**Extract to read**
Wired has an interesting story on a PCI card from ClearSpeed technologies which contains “a processor capable of performing 25 billion floating-point operations per second, or 25 gigaflops. ordinary desktop PC outfitted with six PCI cards, each containing four of the chips, would perform at about 600 gigaflops (or more than half a teraflop).” Such a PC would qualify as one of the 500 most powerful supercomputers in the world, but only cost about $25,000.
But the problem, as I read somewhere else on the net, is bandwidth. While they may be capable of doing that many calculations, will the slow (for this purpose) PCI bus be able to keep up with the chip? We already have problems these days feeding massive CPUs that have high speed buses from main memory. I’m not sure that the aging PCI bus would be able to keep up. I mean, isn’t that why AGP was invented for video cards?
it’s not exactly PCI bandwidth that is the limiting factor. With PCI-X you get a good enough bandwidth, but the memory bandwidth is the thing that’s important. Will DDR be sufficient for so much data?
just guessing of course, but most likely, one sends executable code to the card, and it returns a result when its done, or queues up results and sends them back in batches etc. seems pretty self contained, so there’s probably a few ways to get around the bandwidth limitation. of course, it would depend on what your doing and how. surely being in the business of making money, they’ve figured this big detail out.
Somehow I doubt we’ll ever see this thing ship…
if a seti@home client could be written for it, how much would it benefit from the hardware? What would be the average time to process a work unit?

**Required task**
According to the forum thread, roughly how much would a desktop PC with six ClearSpeed PCI cards cost? Rely solely on the forum thread above.

**Raw records**

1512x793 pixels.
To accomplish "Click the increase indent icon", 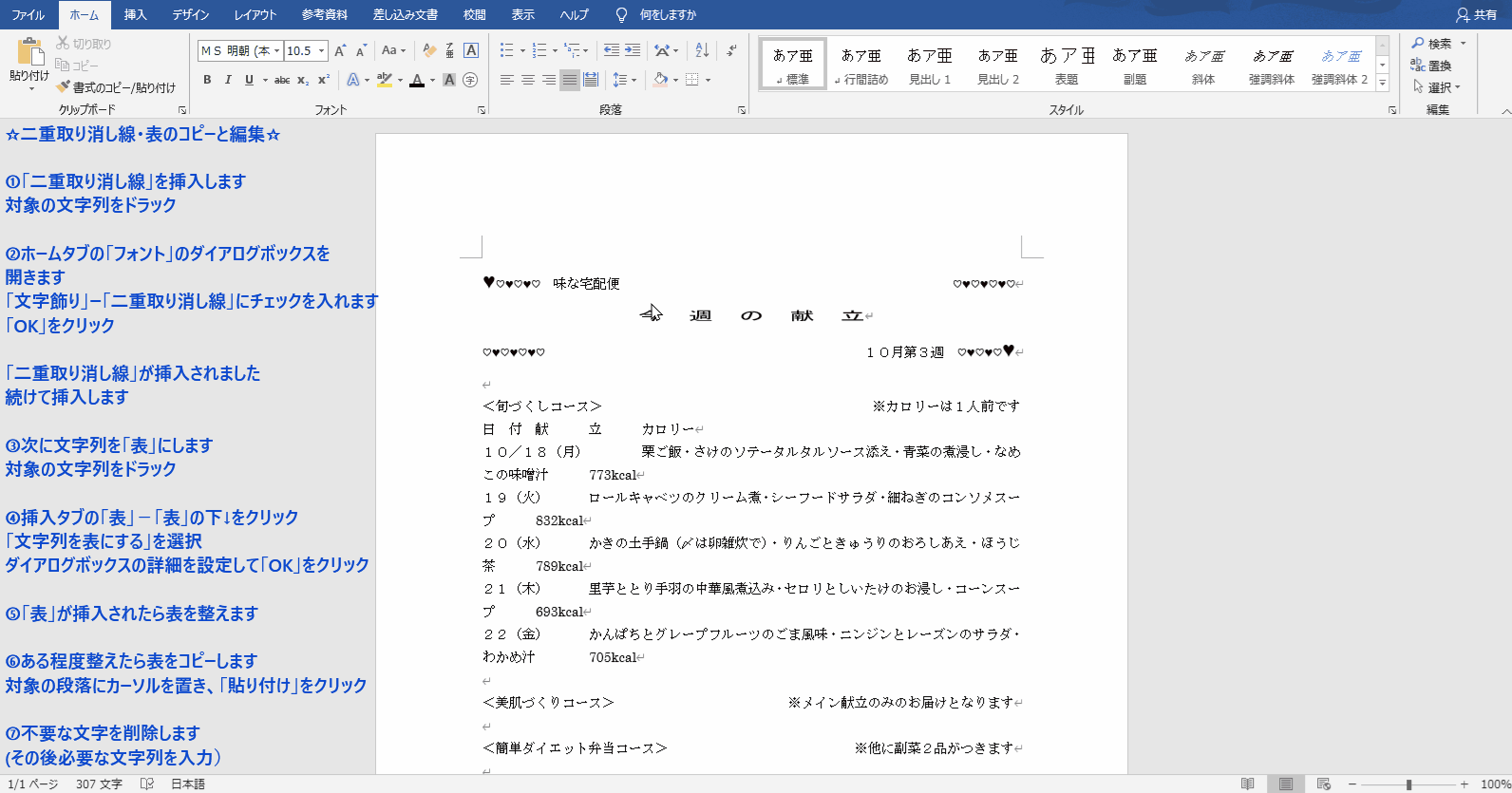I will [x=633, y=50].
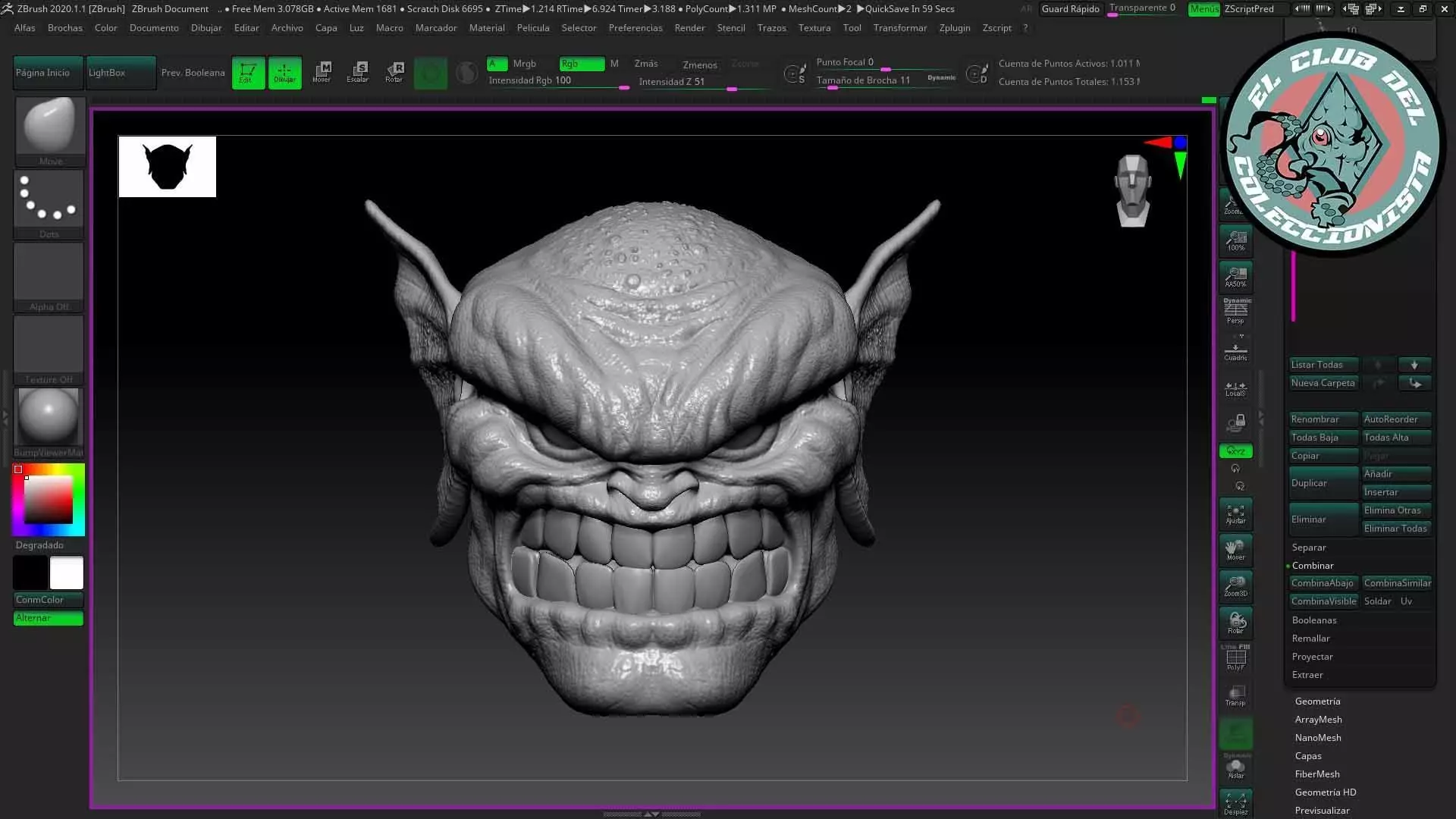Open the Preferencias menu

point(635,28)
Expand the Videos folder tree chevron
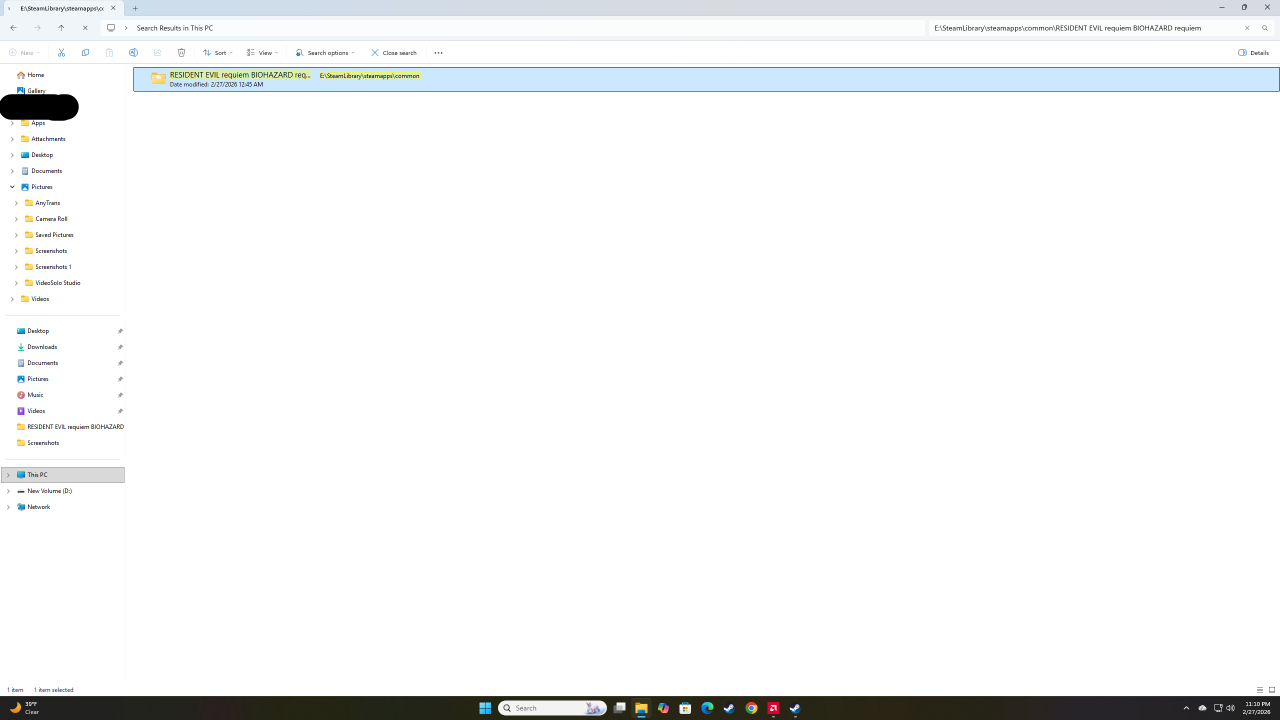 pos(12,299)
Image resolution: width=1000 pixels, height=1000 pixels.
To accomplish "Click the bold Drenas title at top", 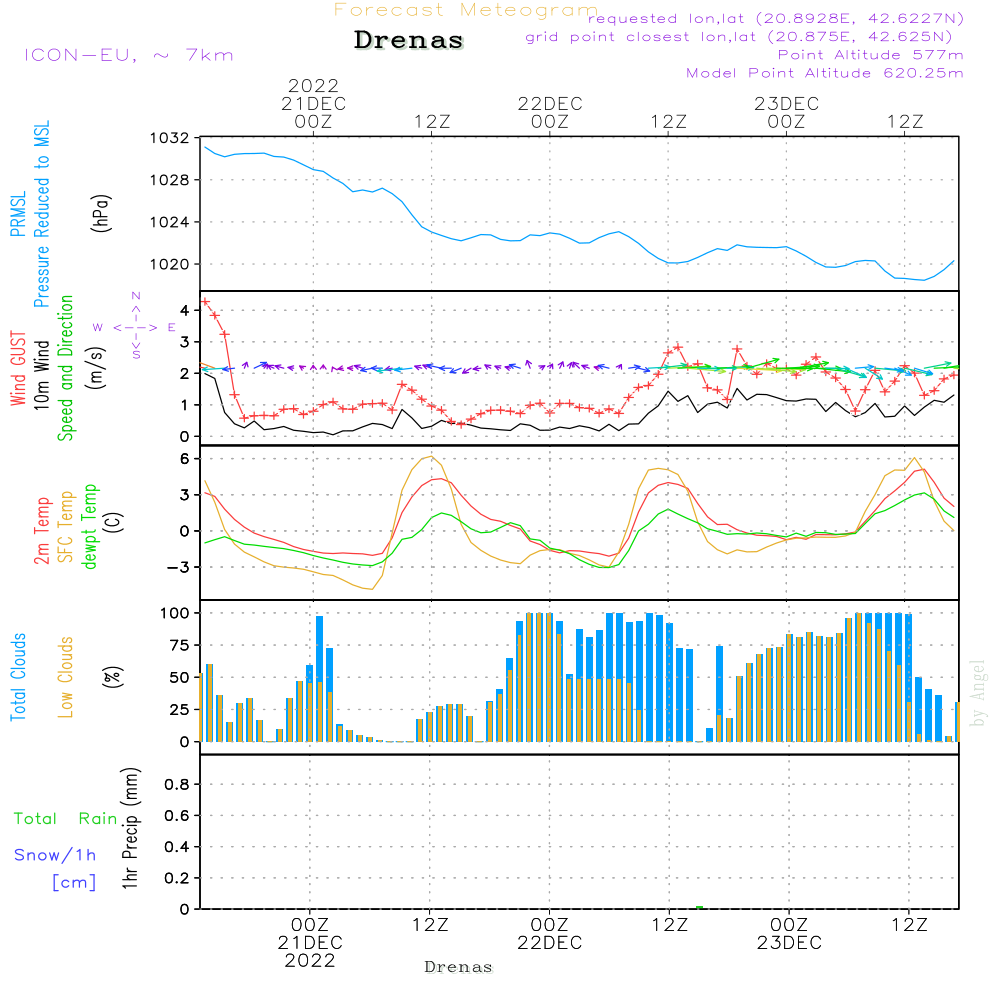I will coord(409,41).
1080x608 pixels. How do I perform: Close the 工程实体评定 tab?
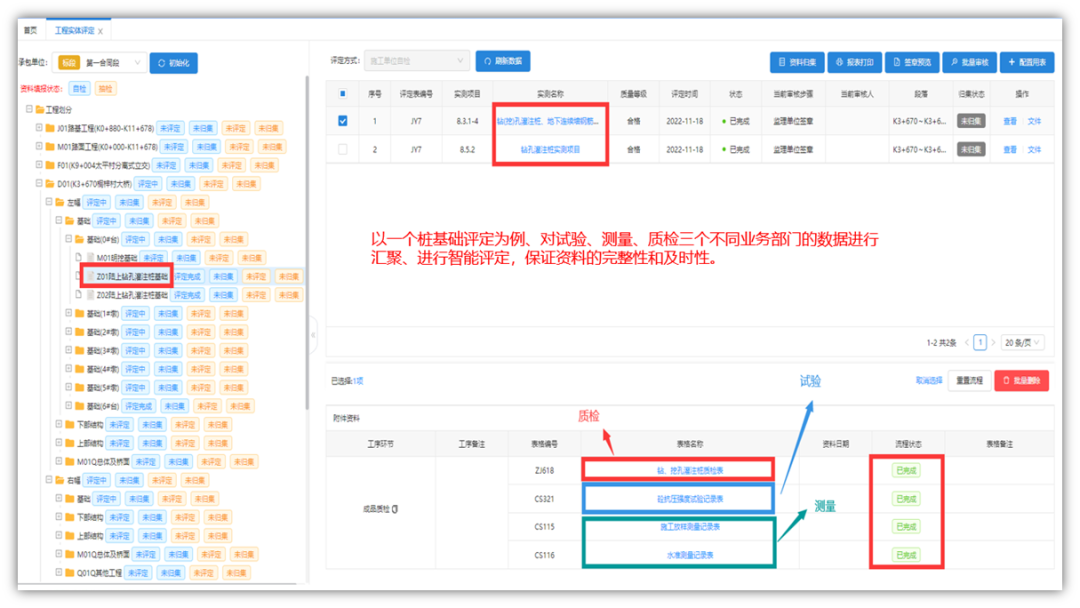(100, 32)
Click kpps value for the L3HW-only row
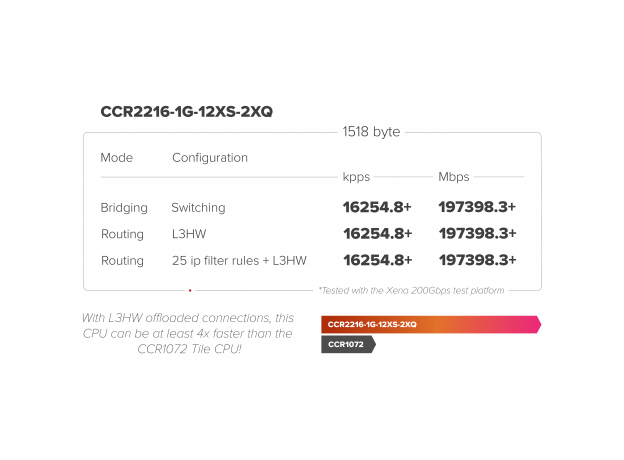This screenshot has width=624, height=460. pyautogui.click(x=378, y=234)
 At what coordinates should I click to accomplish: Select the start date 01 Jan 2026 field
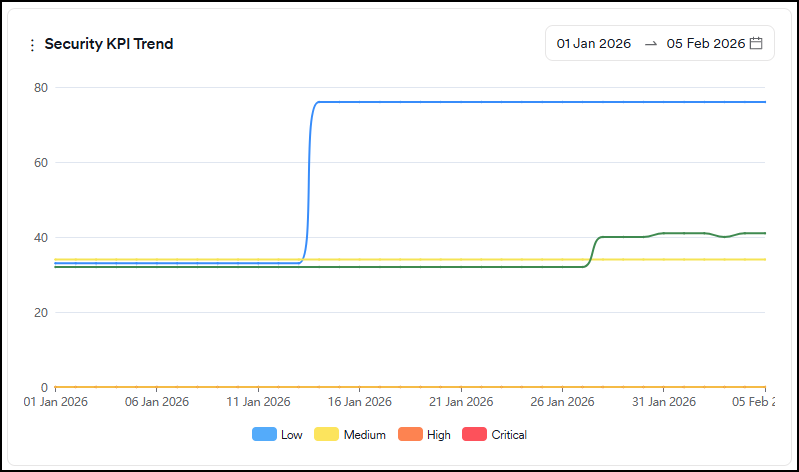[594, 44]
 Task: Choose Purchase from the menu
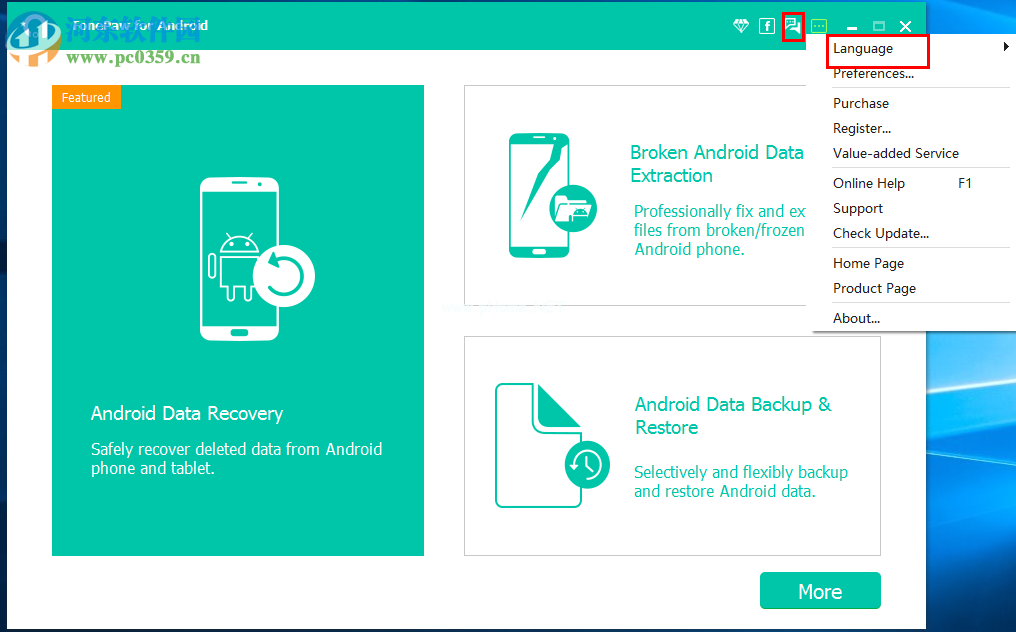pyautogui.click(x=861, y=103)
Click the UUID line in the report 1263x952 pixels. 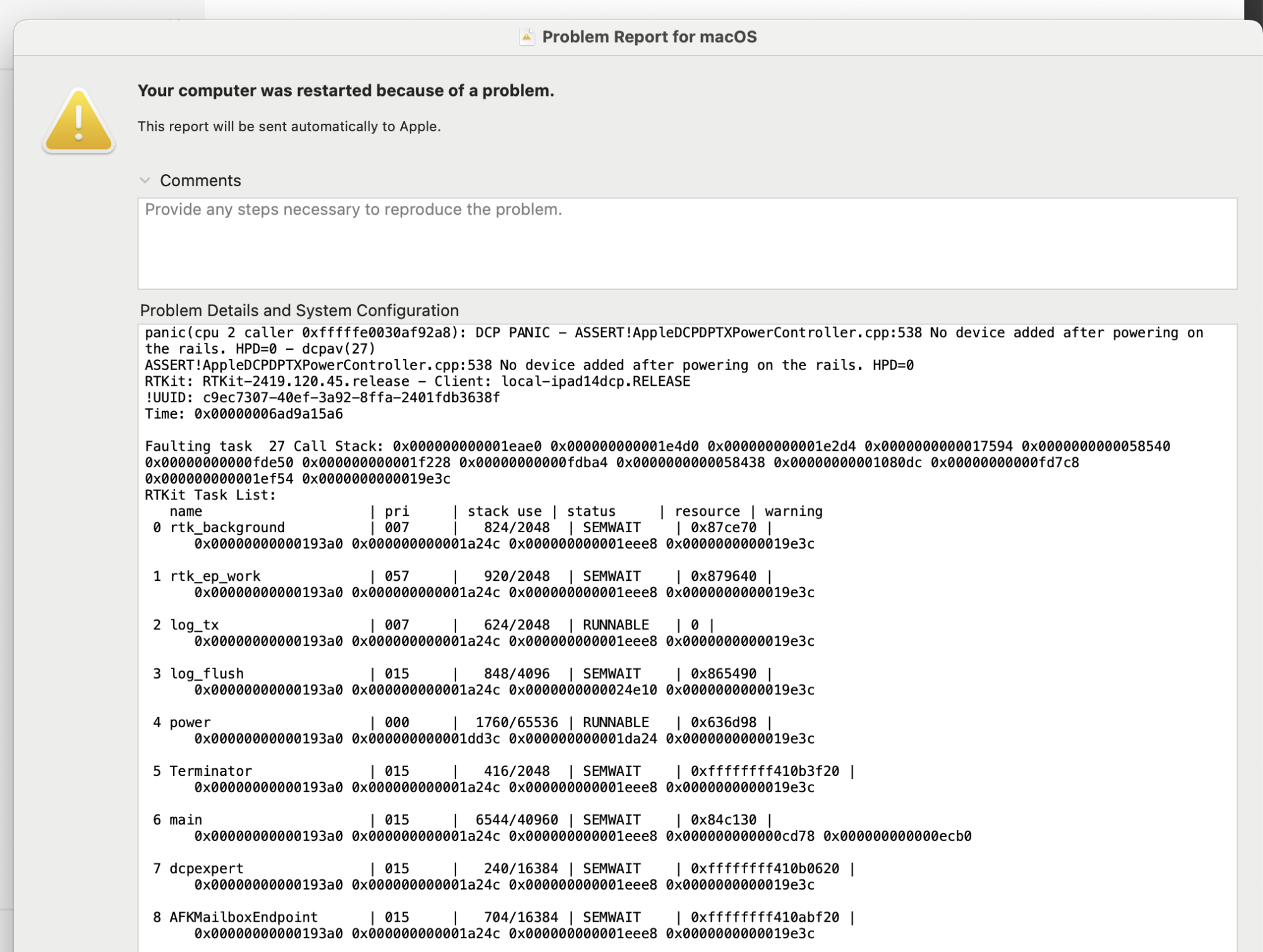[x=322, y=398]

**Exercise solution**
About $25,000.